Fr Robert Hendrickson

Dear Friends,

Today is a sad day for us in the middle of what is a joyous season — or what is supposed to be. It’s Easter so our hearts and minds should be fixed on the promise of eternal life and the resurrection. That’s our call and duty as Christians. Of course it’s also a time when we’re all wrestling with the effects of this pandemic.

In our own house we have the sadness of saying goodbye to our cat, Marshmallow. He’s 13 and has been healthy and hearty most of those years — so healthy he once weighed 22 pounds in his prime! He’s mostly lazy. He has the loudest purr you’ve ever heard — you can hear it across the house. He had these huge canine teeth that made him look like a saber-tooth cat. He eats non-stop. He loves to be held and to lay in the sun and to be brushed.

He bites your legs when he’s hungry. As soon as you sit in a chair he makes a beeline for your lap. He quietly lays down behind you when you’re cooking so you will nearly trip over him again and again. He can’t get enough of the boys and they can’t get enough of him. He has cancer now and is down to 7 pounds. He still purrs. He still eats. He still loves to be loved. But we’ve come to the end of his journey.

So on Monday we will take him to the vet to pet and hold him till the end. Then the boys want to go and buy balloons to let go into the sky so he has them to play with in Heaven, as they did with our last kitty.

I write all that as a way of saying life goes on — in the midst of the Church’s proclamation of triumph or the nation grappling with a pandemic, life goes on. We live and love and pray and gain and lose and celebrate and mourn in the midst of so many things great and small happening all around us. Our stories are interwoven with the tapestry that is humanity — and the wonder of the Church is that our stories are also interwoven with the tapestry that is divinity too. 

All of the silliness that makes up our lives is part of Christ’s own story. Our loves and losses are blessed by his becoming one man in one place for a time to dwell, celebrate, and mourn with us. Even as life goes on, it goes on as it ever has, in the heart of God. The God in whom we live and move and have our being is the God who gives us friends furry and not so furry with whom to take delight. The God who is first adored by creatures in a barn is the God who breaks open the gates of death.

He is the God who triumphs over death and weeps and the grave of his friend.  The same God gives us hearts to love and to mourn. The same God gives us the gifts we need to both recognize the great cosmic victory of this Easter season and the tender compassion to say goodbye to one good cat.

- - - -

Your instructions ::
Answer these questions about the Easter letter above.
(a) What did Marshmallow weigh in his prime?
(b) What do the boys want to buy after the visit to the vet?
(c) Which season of the Church year does the letter say it is?

(Stored records)
- - - -

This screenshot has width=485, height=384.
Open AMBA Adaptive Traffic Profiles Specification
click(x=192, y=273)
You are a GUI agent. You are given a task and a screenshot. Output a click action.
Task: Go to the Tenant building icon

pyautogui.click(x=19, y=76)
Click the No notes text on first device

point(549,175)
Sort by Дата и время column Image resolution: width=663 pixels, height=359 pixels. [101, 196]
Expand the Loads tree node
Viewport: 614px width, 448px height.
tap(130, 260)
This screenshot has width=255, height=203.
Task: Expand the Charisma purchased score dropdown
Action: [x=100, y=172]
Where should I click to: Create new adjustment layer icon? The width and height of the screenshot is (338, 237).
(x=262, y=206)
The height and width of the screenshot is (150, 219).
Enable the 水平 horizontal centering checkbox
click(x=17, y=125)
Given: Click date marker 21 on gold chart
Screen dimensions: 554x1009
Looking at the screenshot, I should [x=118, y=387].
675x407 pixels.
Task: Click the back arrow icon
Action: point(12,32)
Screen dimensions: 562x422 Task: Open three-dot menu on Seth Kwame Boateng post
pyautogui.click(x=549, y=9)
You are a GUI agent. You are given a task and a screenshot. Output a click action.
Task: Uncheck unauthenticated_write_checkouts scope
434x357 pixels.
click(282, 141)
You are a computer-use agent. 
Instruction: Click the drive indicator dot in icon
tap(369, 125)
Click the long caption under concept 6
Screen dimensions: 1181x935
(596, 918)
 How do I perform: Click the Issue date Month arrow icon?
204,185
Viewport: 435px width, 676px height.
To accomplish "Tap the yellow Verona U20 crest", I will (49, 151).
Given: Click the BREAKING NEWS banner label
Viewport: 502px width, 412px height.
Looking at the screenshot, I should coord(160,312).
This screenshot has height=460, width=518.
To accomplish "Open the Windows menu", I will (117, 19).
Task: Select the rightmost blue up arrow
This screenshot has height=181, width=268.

- - - -

Exercise solution ::
(a) 22 pounds
(b) Balloons
(c) Easter